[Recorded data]

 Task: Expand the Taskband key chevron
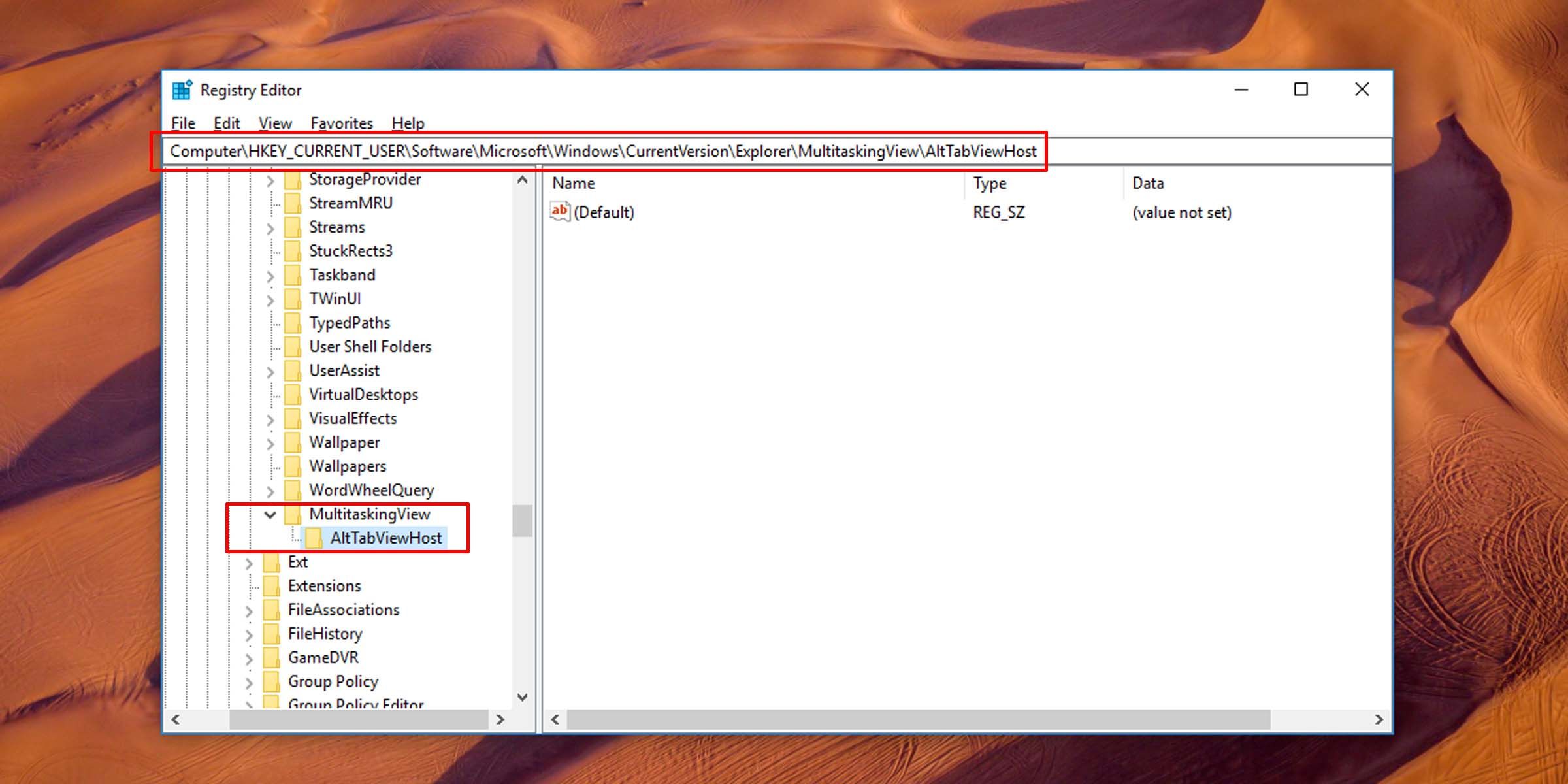click(270, 274)
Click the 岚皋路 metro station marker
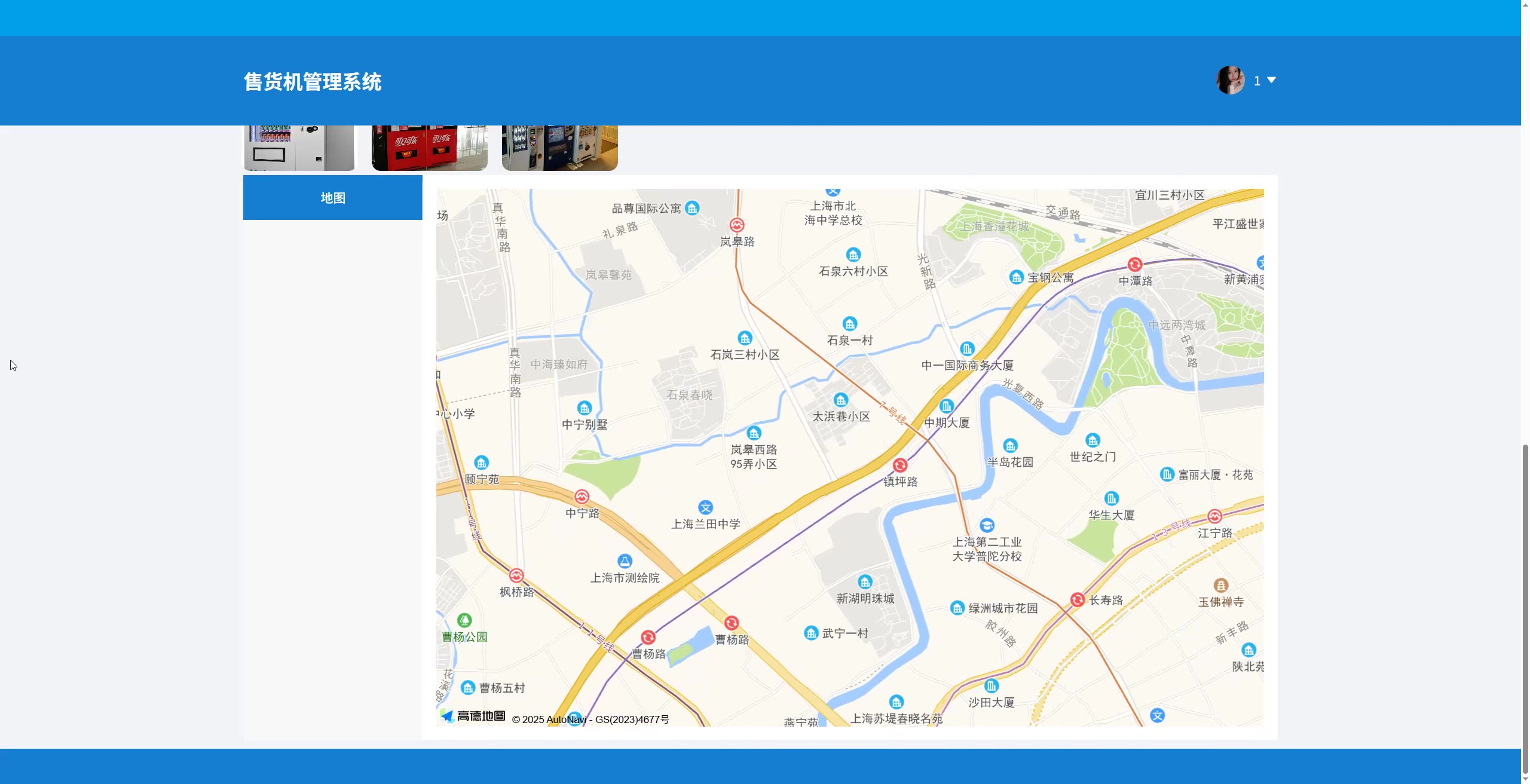Image resolution: width=1530 pixels, height=784 pixels. [x=737, y=225]
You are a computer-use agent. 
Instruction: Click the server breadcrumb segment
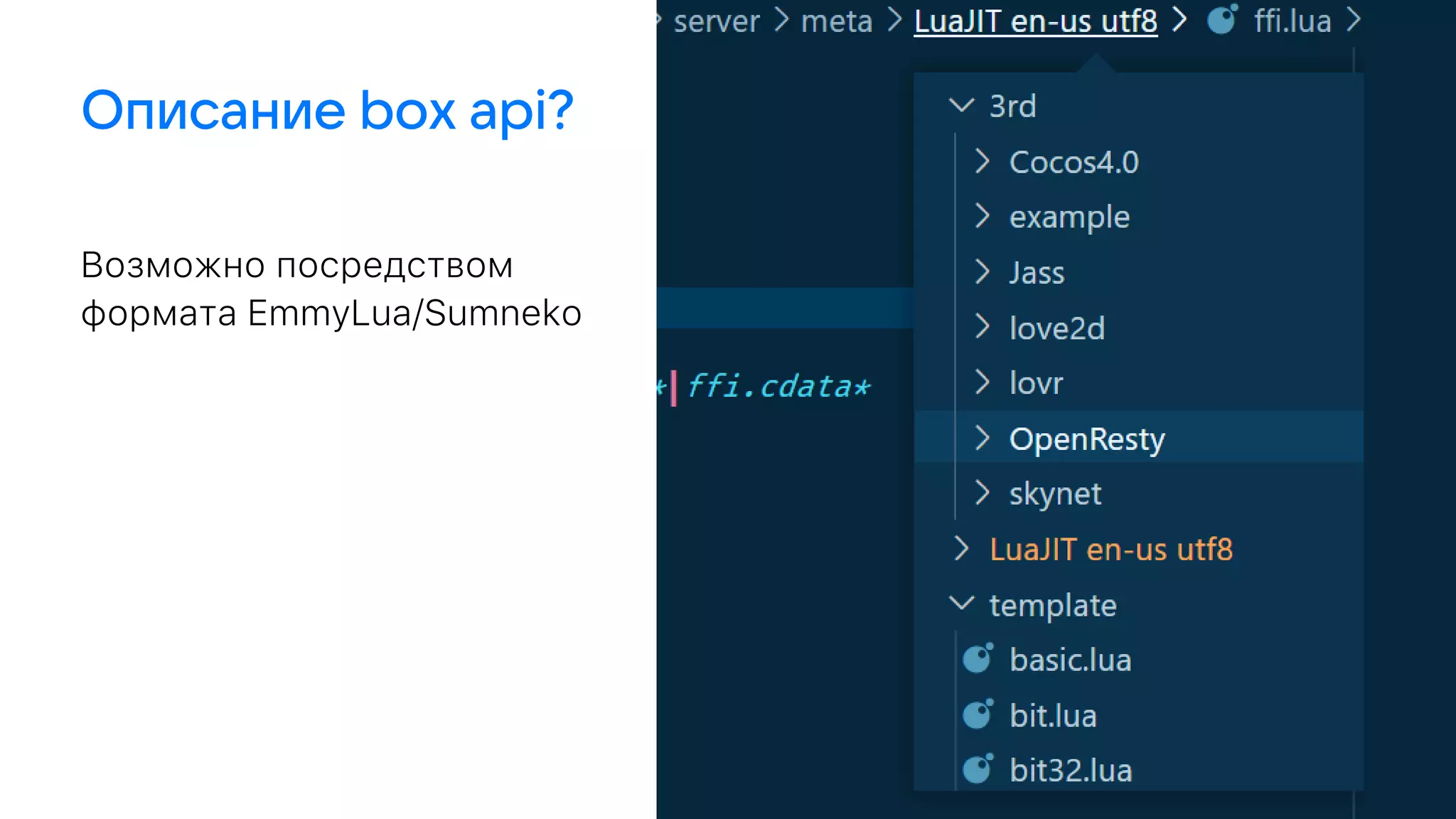(x=716, y=21)
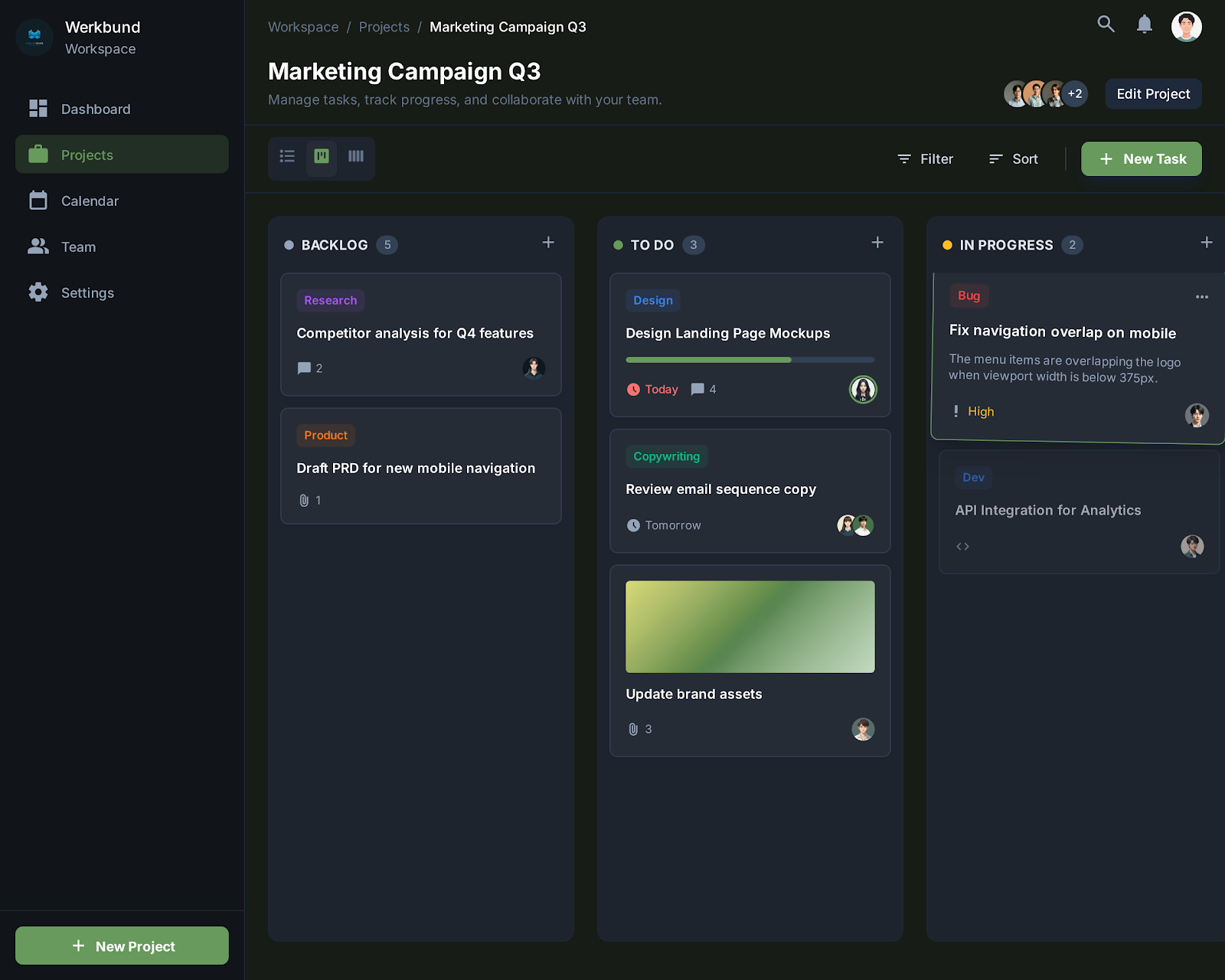The image size is (1225, 980).
Task: Create a New Task
Action: tap(1141, 158)
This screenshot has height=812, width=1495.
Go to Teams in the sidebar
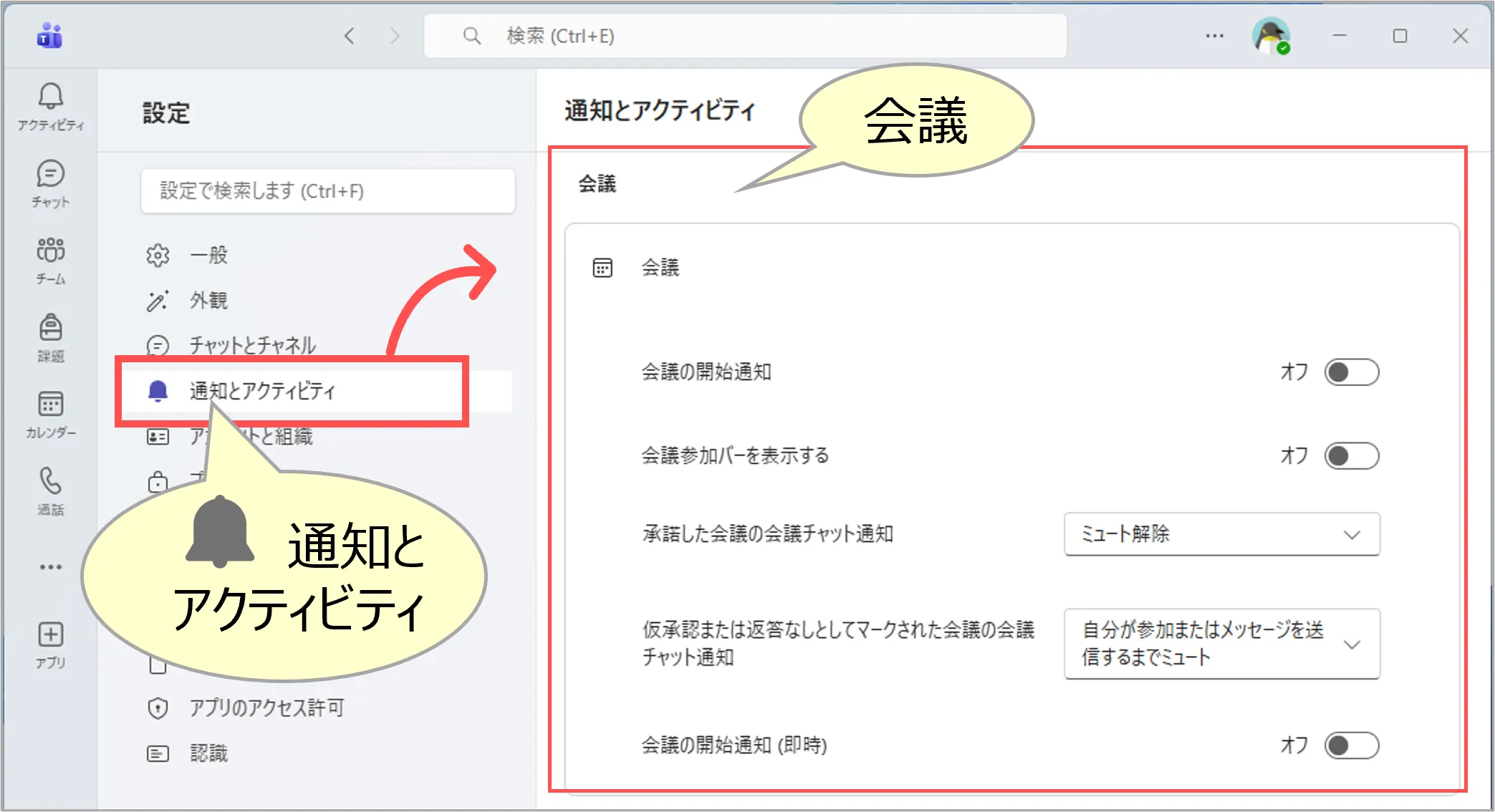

TASK OBJECTIVE:
Pictures do not belong in the copy. Output all of the records exactly.

TASK ANSWER:
 Task: Expand the Taskband key chevron
click(270, 274)
Click the 岚皋路 metro station marker
Image resolution: width=1530 pixels, height=784 pixels. [x=737, y=225]
You are a computer-use agent. 
Instruction: Click the server breadcrumb segment
(x=716, y=21)
The image size is (1225, 980).
Task: Create a New Task
Action: tap(1141, 158)
This screenshot has height=812, width=1495.
Go to Teams in the sidebar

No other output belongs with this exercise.